26. Once the possession of the property is found to be in favour of respondent No.1, in a suit for perpetual injunction, the title cannot be examined. In the present Second Appeal, the singular issue that is emphasised vehemently is the defect in title of respondent No.1. However, in a suit for perpetual injunction, when prima facie case of possession is proven and interference is proven, the balance of convenience is held to be in favour of the possessor and thus, perpetual injunction has to be granted. In the instant case, since possession of suit schedule property was found to be in favour of respondent No.1, perpetual injunction was granted. Assuming for a moment, there is any defect in the title of respondent No.1, the same cannot be examined in the suit filed by her seeking perpetual injunction. The proper course available to the appellants would be to challenge the title of respondent No.1 by filing a suit for declaration. Without taking such a recourse, denying her title without challenging the ORC issued in favour of respondent No.1 would be of no avail. Until the ORC granted in favour of respondent No.1 and the registered sale deed executed in favour of respondent No.1 under Ex.A1 are set aside, the title of respondent No.1 cannot be challenged.

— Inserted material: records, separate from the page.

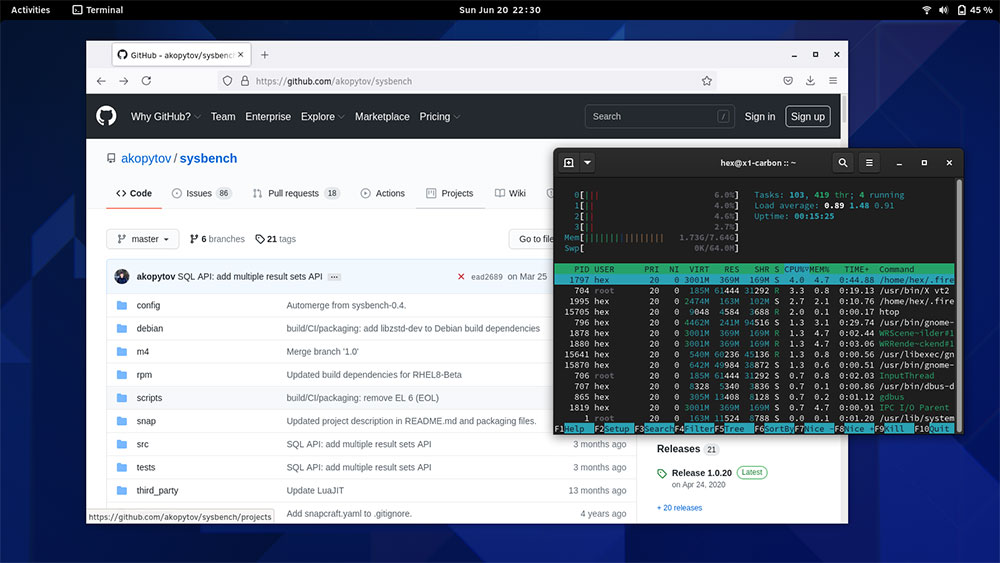This screenshot has height=563, width=1000.
Task: Open the akopytov owner link
Action: coord(145,158)
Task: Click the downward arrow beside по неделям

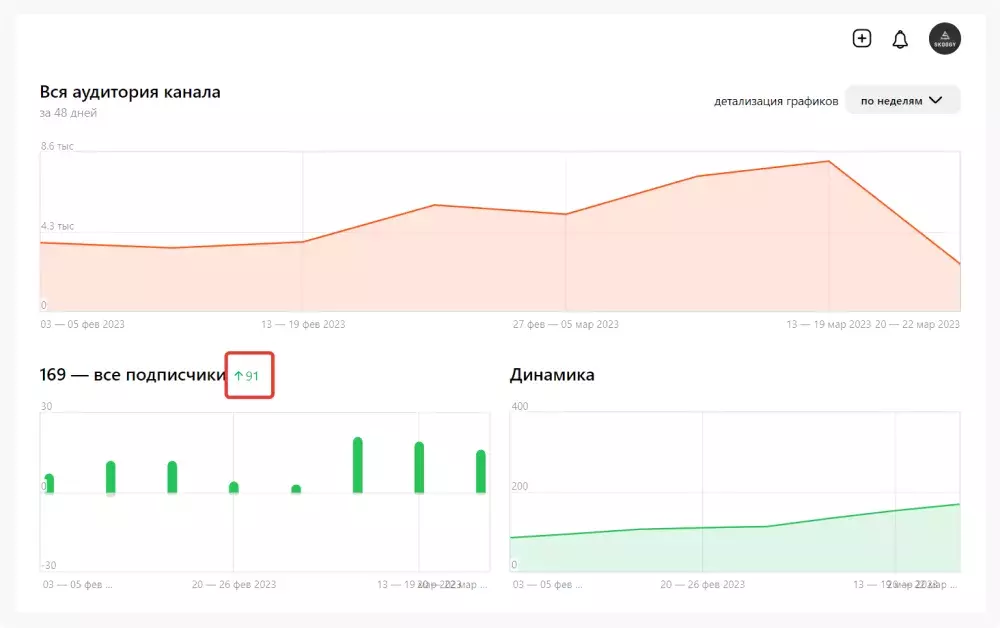Action: pos(936,100)
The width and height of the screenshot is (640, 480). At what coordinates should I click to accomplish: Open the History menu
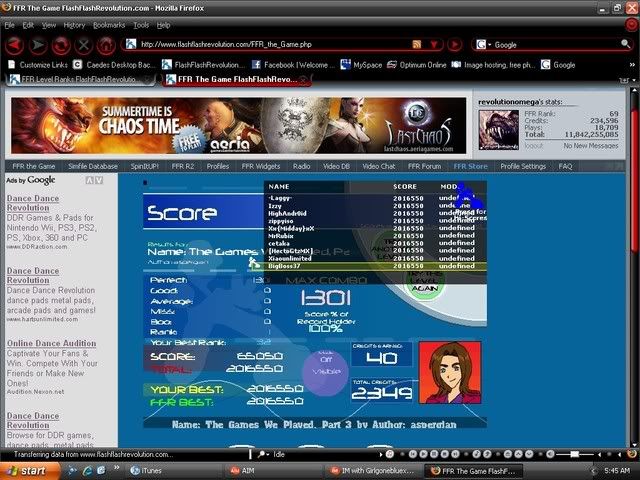coord(74,24)
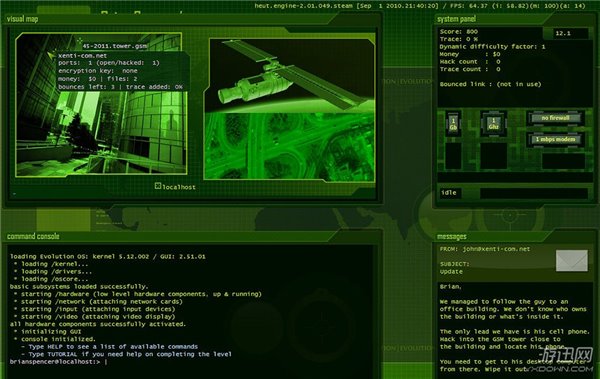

Hence, on this count too, the appellants have no case to challenge the findings given by the Trial Court and First Appellate Court in favour of respondent No.1.

27. In view of the foregoing discussion, this Court is of the considered opinion that there are no merits in the case of appellants for entertaining a Second Appeal under Section 100 of CPC and the same is liable to be dismissed.

28. In the result, the Second Appeal is dismissed at the stage of admission. No costs.

Miscellaneous applications, if any, pending in this Second Appeal, shall stand closed.